Sore Losers

Lou Gaglia

All I wanted, on my way to the Julian’s pool hall, was a simple meat loaf dinner in their precious step-down restaurant, but instead of leaving right away I dropped in four quarters at the back table to shoot around. One of the guys at the bar asked if I wanted a game—eight ball of all things—and would I like to make it interesting for, say, twenty bucks. He was skinny with rats’ eyes and a fat mouth, which fell into a pout after I whipped him before he had a chance to shoot. Soon his opposite, a moose with a Yankee hat and flabby cheeks, asked me to try him if I thought pool was so funny. So I took care of him too, for another twenty, after he didn’t sink a ball off the break and left things wide open for me.

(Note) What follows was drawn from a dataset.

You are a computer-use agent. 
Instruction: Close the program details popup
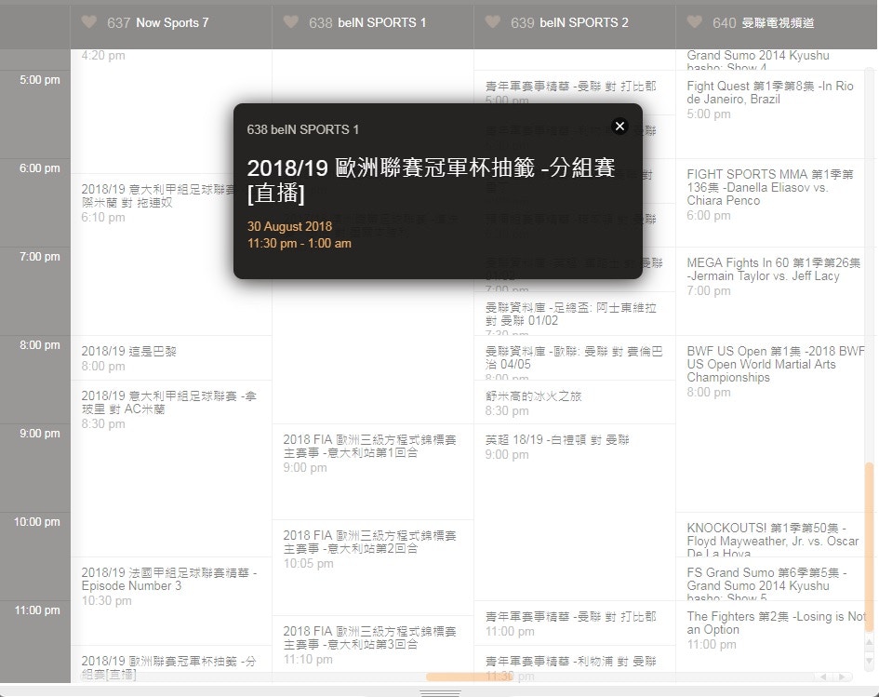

Both of them sat on red stools and brooded during my third game—again eight ball, and again for twenty bucks—this time against a muscular man with a thin beard, maybe the owner’s son. When I buried the cue ball deep in the pile off the break, he gave me a dull from-under stare and took a year lining up his first shot. I wondered why he’d ever bothered picking up a stick since he hardly knew how to hold his. Finally, he only grazed the top of the cue ball. It rolled a few inches, and he reached to try again.

“You shot already, that’s a scratch,” I said, annoyed, grabbing the cue ball and moving him aside.

Soon all three sat together on their red stools behind one corner pocket and drank individual Polish beers. They took turns exchanging looks with the bartender and glaring at me while I finished up with the solids and nailed the eight ball hard into the corner pocket nearest them.

They were fuming—all three of these wise men—and I had to laugh for a second before scooping up my third straight twenty dollar bill.

“It’s only a game, fellas,” I said, and hurried up the stairs and onto First Avenue before they had a chance to move off their stupid red stools.

***

From an outside table at the bagel and coffee place on Third Avenue, I watched people walk by in front of me and across Cooper Square.  I’d broken one of the twenties for a roll and coffee and wanted to break the other two and get them out of my pocket before going home to Brooklyn. Men and women strolled or swept by me, some in groups, but most of them alone. None of them glanced over at me, even from only a few feet away, so I didn’t have to pretend to look away. I examined their faces—a long-time habit—and played one of my category games, this time by guessing at the number of good people vs evil people. But it was a waste of a game: at least a hundred people passed, and I couldn’t make up my mind about any of them.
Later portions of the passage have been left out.